Bales of plastic for recycling.

The PureCycle facility in Denver, Pennsylvania is primarily sourcing PP bales from MRFs across the Northeast. | Ulrich Mueller/Shutterstock

Polypropylene recycling firm PureCycle has started up a feedstock preparation plant in Pennsylvania, bringing in plastic bales from MRFs and extracting the PP for processing at the company’s main Ohio facility.

The Denver, Pennsylvania, location started up in September, planning to buy and process both post-consumer and post-industrial bales. PureCycle spokesperson Christian Busey said the facility is primarily sourcing PP bales from MRFs across the Northeast to feed the facility. 

PureCycle’s Ironton, Ohio, location, which the company calls a purification facility, uses a chemical solvent to dissolve polypropylene without a chemical reaction.

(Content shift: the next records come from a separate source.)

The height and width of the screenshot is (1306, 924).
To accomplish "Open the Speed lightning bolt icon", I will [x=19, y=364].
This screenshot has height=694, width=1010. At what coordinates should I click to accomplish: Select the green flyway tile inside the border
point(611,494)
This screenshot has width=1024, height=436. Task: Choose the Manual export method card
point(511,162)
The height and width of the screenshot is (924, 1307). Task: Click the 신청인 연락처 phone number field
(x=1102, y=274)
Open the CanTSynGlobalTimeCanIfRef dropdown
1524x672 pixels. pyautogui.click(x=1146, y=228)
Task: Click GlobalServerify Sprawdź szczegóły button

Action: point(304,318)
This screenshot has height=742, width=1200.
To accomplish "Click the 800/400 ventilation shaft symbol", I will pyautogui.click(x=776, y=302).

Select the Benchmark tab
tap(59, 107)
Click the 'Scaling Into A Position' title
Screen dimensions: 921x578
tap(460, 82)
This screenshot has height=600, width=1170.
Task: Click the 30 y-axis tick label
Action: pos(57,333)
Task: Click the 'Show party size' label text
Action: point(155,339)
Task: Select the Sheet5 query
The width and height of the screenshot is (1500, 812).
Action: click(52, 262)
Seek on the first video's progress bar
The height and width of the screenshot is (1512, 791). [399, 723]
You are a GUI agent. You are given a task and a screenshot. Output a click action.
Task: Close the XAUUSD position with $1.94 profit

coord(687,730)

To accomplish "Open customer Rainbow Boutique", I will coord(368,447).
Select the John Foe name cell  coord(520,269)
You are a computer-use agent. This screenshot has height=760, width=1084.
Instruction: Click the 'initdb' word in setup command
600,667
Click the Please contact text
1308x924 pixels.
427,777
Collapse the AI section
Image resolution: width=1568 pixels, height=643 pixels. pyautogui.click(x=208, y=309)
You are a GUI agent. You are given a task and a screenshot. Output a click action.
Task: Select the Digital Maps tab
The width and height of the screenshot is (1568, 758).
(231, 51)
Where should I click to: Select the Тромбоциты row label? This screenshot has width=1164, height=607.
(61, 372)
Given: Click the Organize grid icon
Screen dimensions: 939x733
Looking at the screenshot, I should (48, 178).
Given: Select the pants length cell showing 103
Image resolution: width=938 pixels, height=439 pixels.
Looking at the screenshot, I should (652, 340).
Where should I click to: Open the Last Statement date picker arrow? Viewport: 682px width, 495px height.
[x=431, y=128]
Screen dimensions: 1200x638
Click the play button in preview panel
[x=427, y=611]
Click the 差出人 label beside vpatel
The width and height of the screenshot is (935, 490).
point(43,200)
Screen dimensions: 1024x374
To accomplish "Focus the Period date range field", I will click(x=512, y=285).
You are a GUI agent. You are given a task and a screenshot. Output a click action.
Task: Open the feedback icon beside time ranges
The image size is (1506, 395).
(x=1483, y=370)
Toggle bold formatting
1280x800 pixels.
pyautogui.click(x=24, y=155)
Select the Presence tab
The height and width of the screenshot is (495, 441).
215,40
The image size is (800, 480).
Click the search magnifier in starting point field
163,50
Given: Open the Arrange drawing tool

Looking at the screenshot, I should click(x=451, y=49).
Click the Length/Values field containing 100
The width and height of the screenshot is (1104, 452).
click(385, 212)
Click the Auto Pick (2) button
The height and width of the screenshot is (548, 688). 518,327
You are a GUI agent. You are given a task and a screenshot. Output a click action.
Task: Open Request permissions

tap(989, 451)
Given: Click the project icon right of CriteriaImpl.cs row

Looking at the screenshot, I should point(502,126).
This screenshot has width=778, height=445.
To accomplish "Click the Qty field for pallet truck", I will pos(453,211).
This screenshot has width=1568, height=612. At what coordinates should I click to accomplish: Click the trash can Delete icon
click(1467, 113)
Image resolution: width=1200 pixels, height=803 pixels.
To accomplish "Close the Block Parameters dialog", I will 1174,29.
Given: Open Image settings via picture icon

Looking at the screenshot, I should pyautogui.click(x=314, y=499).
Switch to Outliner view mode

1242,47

The process filters out contaminants and allows the company to produce high-purity recycled pellets, company leaders have said. 

Although the Ohio facility can filter out contaminants, the company wants to start with a certain threshold of bale purity. PureCycle prefers bales that are at least 90% PP, but “the purchased bales are typically found to be below this threshold,” according to a recent news release. In a recent interview, PureCycle CEO Dustin Olson said PP bale quality often varies widely, from 65% to 95% PP.

That’s where the Pennsylvania plant comes in. Calling it a regional pre-processing facility, PureCycle says the plant will clean up bales and provide the desired minimum quality before the material goes to Ohio. Equipment supplied by Machinex is used to remove not only non-recyclable contamination but also other plastic grades like HDPE and PET. Those other resins can then be sold to reclaimers that want them.

Machinex provided four optical sorters, two balers, two SamurAI sorting robots, an eddy current separator, a magnet and a trommel. The robots are using the company’s MACH Intell data analytics software, Machinex said in a news release.

The facility has a total capacity of 10 tons per hour, Busey said. He declined to disclose an investment figure for the facility.